EXERCISE MATERIAL below:

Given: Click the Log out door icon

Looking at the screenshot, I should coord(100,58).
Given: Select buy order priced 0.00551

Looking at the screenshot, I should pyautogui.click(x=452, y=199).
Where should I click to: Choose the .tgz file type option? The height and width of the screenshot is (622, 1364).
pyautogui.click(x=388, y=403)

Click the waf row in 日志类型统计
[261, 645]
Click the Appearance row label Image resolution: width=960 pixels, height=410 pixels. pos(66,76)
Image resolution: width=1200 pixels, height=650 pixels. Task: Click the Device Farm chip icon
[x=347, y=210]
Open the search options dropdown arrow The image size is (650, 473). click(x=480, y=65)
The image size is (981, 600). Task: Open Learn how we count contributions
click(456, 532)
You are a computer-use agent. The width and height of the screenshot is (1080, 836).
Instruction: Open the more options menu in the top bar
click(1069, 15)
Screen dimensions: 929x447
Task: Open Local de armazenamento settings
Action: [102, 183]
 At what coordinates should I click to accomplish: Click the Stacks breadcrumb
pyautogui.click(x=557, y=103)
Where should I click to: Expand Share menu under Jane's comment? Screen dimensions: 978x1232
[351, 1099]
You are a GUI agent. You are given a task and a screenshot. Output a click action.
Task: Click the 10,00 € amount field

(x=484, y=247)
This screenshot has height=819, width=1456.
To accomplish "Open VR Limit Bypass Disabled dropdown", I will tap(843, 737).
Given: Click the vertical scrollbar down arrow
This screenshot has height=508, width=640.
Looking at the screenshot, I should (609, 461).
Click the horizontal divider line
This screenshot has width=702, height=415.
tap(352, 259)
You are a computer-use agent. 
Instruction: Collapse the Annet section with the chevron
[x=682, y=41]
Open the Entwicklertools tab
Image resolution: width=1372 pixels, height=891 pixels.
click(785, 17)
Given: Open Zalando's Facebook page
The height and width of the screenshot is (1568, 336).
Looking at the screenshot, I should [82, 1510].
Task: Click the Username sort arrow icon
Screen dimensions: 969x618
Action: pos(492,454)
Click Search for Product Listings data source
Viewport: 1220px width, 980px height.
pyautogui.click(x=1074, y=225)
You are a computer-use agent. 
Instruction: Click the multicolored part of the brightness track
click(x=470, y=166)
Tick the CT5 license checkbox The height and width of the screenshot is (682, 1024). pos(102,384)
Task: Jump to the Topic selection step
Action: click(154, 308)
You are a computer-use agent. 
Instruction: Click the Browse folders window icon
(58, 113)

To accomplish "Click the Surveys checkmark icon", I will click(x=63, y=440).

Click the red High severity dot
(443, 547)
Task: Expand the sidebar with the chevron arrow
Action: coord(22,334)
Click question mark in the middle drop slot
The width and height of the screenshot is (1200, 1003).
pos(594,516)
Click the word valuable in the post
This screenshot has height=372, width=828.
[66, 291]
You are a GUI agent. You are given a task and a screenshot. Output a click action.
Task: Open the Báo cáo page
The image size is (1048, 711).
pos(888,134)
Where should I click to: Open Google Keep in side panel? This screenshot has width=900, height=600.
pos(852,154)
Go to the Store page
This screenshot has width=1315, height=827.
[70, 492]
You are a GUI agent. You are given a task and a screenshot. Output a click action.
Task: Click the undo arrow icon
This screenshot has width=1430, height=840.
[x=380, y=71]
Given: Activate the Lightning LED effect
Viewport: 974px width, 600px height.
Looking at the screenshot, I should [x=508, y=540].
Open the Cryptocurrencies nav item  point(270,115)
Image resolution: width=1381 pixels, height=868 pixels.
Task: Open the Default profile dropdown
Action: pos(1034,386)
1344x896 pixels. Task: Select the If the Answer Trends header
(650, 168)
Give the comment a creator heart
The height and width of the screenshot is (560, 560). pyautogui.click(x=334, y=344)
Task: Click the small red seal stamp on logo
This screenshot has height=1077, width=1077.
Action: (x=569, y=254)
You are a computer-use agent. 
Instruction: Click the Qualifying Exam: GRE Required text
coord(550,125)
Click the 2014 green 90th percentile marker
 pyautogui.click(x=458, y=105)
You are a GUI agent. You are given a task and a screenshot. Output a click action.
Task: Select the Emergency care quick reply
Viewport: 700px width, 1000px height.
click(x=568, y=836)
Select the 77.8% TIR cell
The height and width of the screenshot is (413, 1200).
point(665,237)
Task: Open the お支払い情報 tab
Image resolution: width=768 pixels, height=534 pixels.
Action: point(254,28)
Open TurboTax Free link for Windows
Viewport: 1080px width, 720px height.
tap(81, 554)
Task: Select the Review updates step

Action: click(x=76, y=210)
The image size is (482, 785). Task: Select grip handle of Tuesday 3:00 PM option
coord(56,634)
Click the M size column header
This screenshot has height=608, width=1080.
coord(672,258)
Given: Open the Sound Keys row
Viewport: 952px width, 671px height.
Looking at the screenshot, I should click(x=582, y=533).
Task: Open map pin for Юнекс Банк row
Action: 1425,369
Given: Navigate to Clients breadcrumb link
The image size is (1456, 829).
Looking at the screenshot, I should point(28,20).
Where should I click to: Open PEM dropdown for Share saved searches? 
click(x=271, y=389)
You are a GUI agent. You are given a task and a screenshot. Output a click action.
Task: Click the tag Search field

End of EXERCISE MATERIAL.

Every line of the records should be reproduced exactly.

» **EXPECTED OUTPUT**
Given: Click the Log out door icon

Looking at the screenshot, I should coord(100,58).
Given: Select buy order priced 0.00551

Looking at the screenshot, I should pyautogui.click(x=452, y=199).
Where should I click to: Choose the .tgz file type option? The height and width of the screenshot is (622, 1364).
pyautogui.click(x=388, y=403)

Click the waf row in 日志类型统计
[261, 645]
Click the Appearance row label Image resolution: width=960 pixels, height=410 pixels. pos(66,76)
Image resolution: width=1200 pixels, height=650 pixels. Task: Click the Device Farm chip icon
[x=347, y=210]
Open the search options dropdown arrow The image size is (650, 473). click(x=480, y=65)
The image size is (981, 600). Task: Open Learn how we count contributions
click(456, 532)
You are a computer-use agent. The width and height of the screenshot is (1080, 836).
Instruction: Open the more options menu in the top bar
click(1069, 15)
Screen dimensions: 929x447
Task: Open Local de armazenamento settings
Action: [102, 183]
 At what coordinates should I click to accomplish: Click the Stacks breadcrumb
pyautogui.click(x=557, y=103)
Where should I click to: Expand Share menu under Jane's comment? Screen dimensions: 978x1232
[351, 1099]
You are a GUI agent. You are given a task and a screenshot. Output a click action.
Task: Click the 10,00 € amount field

(x=484, y=247)
This screenshot has height=819, width=1456.
To accomplish "Open VR Limit Bypass Disabled dropdown", I will tap(843, 737).
Given: Click the vertical scrollbar down arrow
This screenshot has height=508, width=640.
Looking at the screenshot, I should (609, 461).
Click the horizontal divider line
This screenshot has width=702, height=415.
tap(352, 259)
You are a computer-use agent. 
Instruction: Collapse the Annet section with the chevron
[x=682, y=41]
Open the Entwicklertools tab
Image resolution: width=1372 pixels, height=891 pixels.
click(785, 17)
Given: Open Zalando's Facebook page
The height and width of the screenshot is (1568, 336).
Looking at the screenshot, I should [82, 1510].
Task: Click the Username sort arrow icon
Screen dimensions: 969x618
Action: pos(492,454)
Click Search for Product Listings data source
Viewport: 1220px width, 980px height.
pyautogui.click(x=1074, y=225)
You are a computer-use agent. 
Instruction: Click the multicolored part of the brightness track
click(x=470, y=166)
Tick the CT5 license checkbox The height and width of the screenshot is (682, 1024). pos(102,384)
Task: Jump to the Topic selection step
Action: click(154, 308)
You are a computer-use agent. 
Instruction: Click the Browse folders window icon
(58, 113)

To accomplish "Click the Surveys checkmark icon", I will click(x=63, y=440).

Click the red High severity dot
(443, 547)
Task: Expand the sidebar with the chevron arrow
Action: coord(22,334)
Click question mark in the middle drop slot
The width and height of the screenshot is (1200, 1003).
pos(594,516)
Click the word valuable in the post
This screenshot has height=372, width=828.
[66, 291]
You are a GUI agent. You are given a task and a screenshot. Output a click action.
Task: Open the Báo cáo page
The image size is (1048, 711).
pos(888,134)
Where should I click to: Open Google Keep in side panel? This screenshot has width=900, height=600.
pos(852,154)
Go to the Store page
This screenshot has width=1315, height=827.
[70, 492]
You are a GUI agent. You are given a task and a screenshot. Output a click action.
Task: Click the undo arrow icon
This screenshot has width=1430, height=840.
[x=380, y=71]
Given: Activate the Lightning LED effect
Viewport: 974px width, 600px height.
Looking at the screenshot, I should [x=508, y=540].
Open the Cryptocurrencies nav item  point(270,115)
Image resolution: width=1381 pixels, height=868 pixels.
Task: Open the Default profile dropdown
Action: pos(1034,386)
1344x896 pixels. Task: Select the If the Answer Trends header
(650, 168)
Give the comment a creator heart
The height and width of the screenshot is (560, 560). pyautogui.click(x=334, y=344)
Task: Click the small red seal stamp on logo
This screenshot has height=1077, width=1077.
Action: (x=569, y=254)
You are a computer-use agent. 
Instruction: Click the Qualifying Exam: GRE Required text
coord(550,125)
Click the 2014 green 90th percentile marker
 pyautogui.click(x=458, y=105)
You are a GUI agent. You are given a task and a screenshot. Output a click action.
Task: Select the Emergency care quick reply
Viewport: 700px width, 1000px height.
click(x=568, y=836)
Select the 77.8% TIR cell
The height and width of the screenshot is (413, 1200).
point(665,237)
Task: Open the お支払い情報 tab
Image resolution: width=768 pixels, height=534 pixels.
Action: point(254,28)
Open TurboTax Free link for Windows
Viewport: 1080px width, 720px height.
tap(81, 554)
Task: Select the Review updates step

Action: click(x=76, y=210)
The image size is (482, 785). Task: Select grip handle of Tuesday 3:00 PM option
coord(56,634)
Click the M size column header
This screenshot has height=608, width=1080.
coord(672,258)
Given: Open the Sound Keys row
Viewport: 952px width, 671px height.
Looking at the screenshot, I should click(x=582, y=533).
Task: Open map pin for Юнекс Банк row
Action: 1425,369
Given: Navigate to Clients breadcrumb link
The image size is (1456, 829).
Looking at the screenshot, I should point(28,20).
Where should I click to: Open PEM dropdown for Share saved searches? 
click(x=271, y=389)
You are a GUI agent. You are given a task and a screenshot. Output a click action.
Task: Click the tag Search field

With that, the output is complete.